■ Directions:
a - Judge each statement below against the passage on full employment, answering yes or no and quoting the words of the passage that decide it. (i) Governments are already committed to full employment policies through agreements such as the Charter of the United Nations. (ii) The full employment target is to be defined as the largest percentage of unemployment a country is willing to tolerate. (iii) Under the proposed definition, only workers classified as unemployed for social insurance purposes count as unemployed.
b - Pick up the passage on full employment after its last sentence and carry it on.

■ Selected text:
------------------------------------------------

3.1 The First Objective : Full Employment
58. As regards the first objective, governments are already committed, through various international agreements such as the Charter of the United Nations, the Havana Charter and the Bretton Woods Agreement, to the pursuit of full employment policies within their own borders. Recently the Economic and Social Council and the General Assembly of the United Nations have adopted resolutions which go some way to giving concrete expression to this obligation. It remains, therefore, to examine in what respects the Member Nations of the Council of Europe could or should undertake more far-reaching and specific obligations than have so far been adopted.
59. The most appropriate manner in which concrete expression can be given to an agreement to maintain full employment would be the acceptance of a formal obligation along the following lines :
60. " Eac h participating country shall undertake to ensure that there are at all times the maximum of employment opportunities available for all men and women seeking work, so that unemployment may be kept at the minimum dictated by the structural limitations of the economy and the problems of organisation in the labour market. To this end each participating country undertakes to declare a full employment target which will define the meaning of full employment in the country concerned in operational terms, and constitute a standard to the attainment of which national employment stabilisation measures will be directed. This target should be defined in terms of the smallest percentage of unemployment of wage-earners which the country in question can reasonably hope to maintain in the light of seasonal movements, and in the light of such structural limitations and changes in the economy which may give rise to unemployment which cannot in the short run be eliminated by public policy. Each participating country further undertakes to do its utmost to remove unemployment due to structural-limitations. For the purpose of the definition of the full employment target, the term " unemployment " should include all workers without work and seeking work as wage-earners, irrespective of the type of industry or occupation and irrespective of whether or not they are classified as unemployed for the purpose of social insurance schemes. Account should also be taken of those involuntarily working part-time. "

------------------------------------------------

■ Material:
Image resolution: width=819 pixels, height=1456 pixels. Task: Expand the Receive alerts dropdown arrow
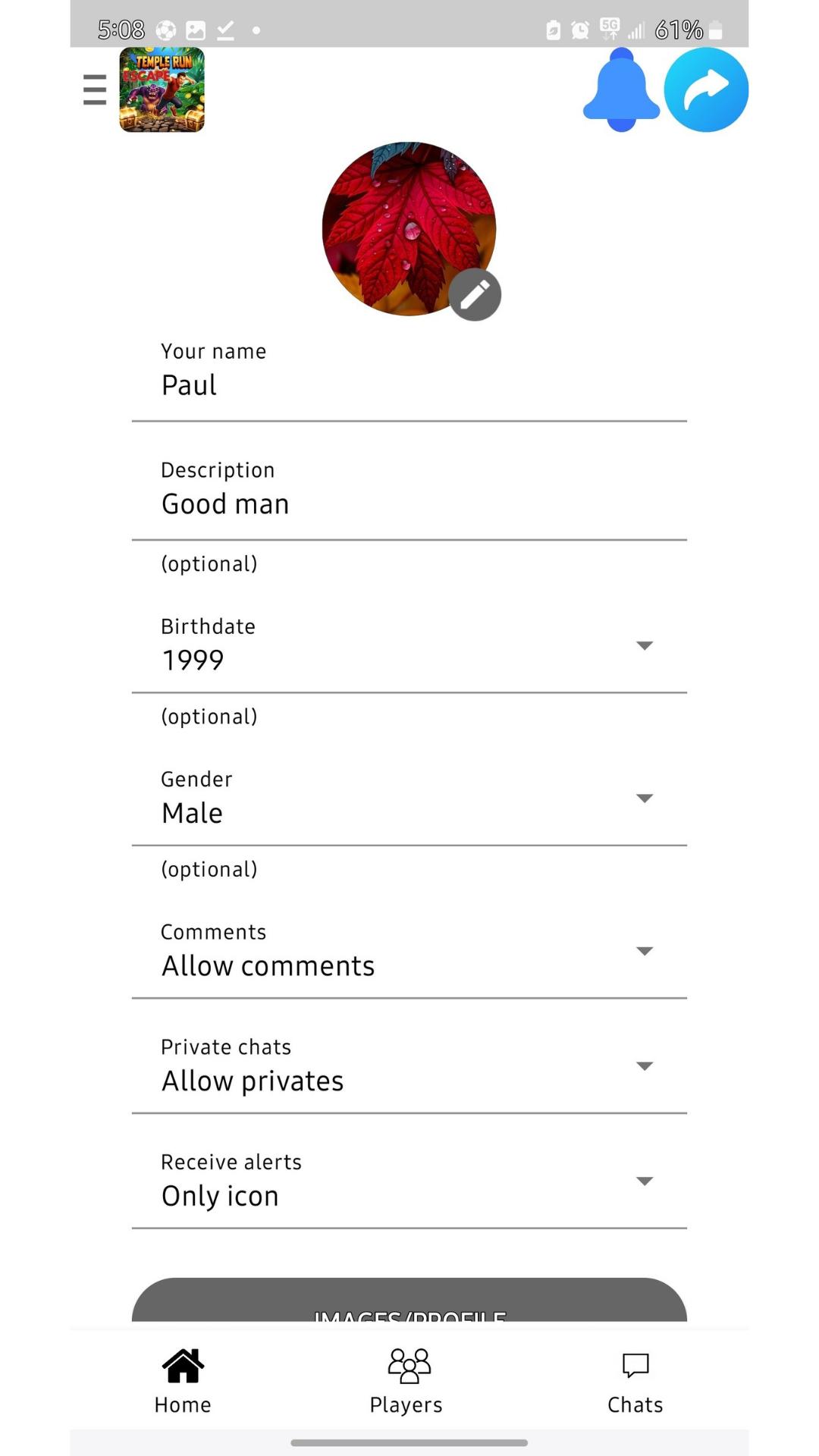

------------------------------------------------

■ Written responses:
a -
(i) Yes: "governments are already committed, through various international agreements such as the Charter of the United Nations, the Havana Charter and the Bretton Woods Agreement, to the pursuit of full employment policies within their own borders."
(ii) No: "This target should be defined in terms of the smallest percentage of unemployment of wage-earners which the country in question can reasonably hope to maintain."
(iii) No: "irrespective of whether or not they are classified as unemployed for the purpose of social insurance schemes."

b -
61. The above recommendation follows closely on the lines of the U. N. report, but gives the full employment obligation a more concrete expression than did the recent resolution of the Economic and Social Council. It follows the U. N. report in particular in leaving each country free to establish the employment target best fitted to its own circumstances, instead of suggesting a uniform employment target for all. The reason why the adoption of a uniform criterion valid for all Member States cannot be recommended lies partly in the fact that different countries are at different stages of economic development. While in some countries large-scale unemployment, if it arises, may be entirely ascribed to insufficient effective demand, in other countries lack of complementary resources, in particular of capital equipment, makes it impossible to eliminate unemployment within a foreseeable period by means of internal policy alone.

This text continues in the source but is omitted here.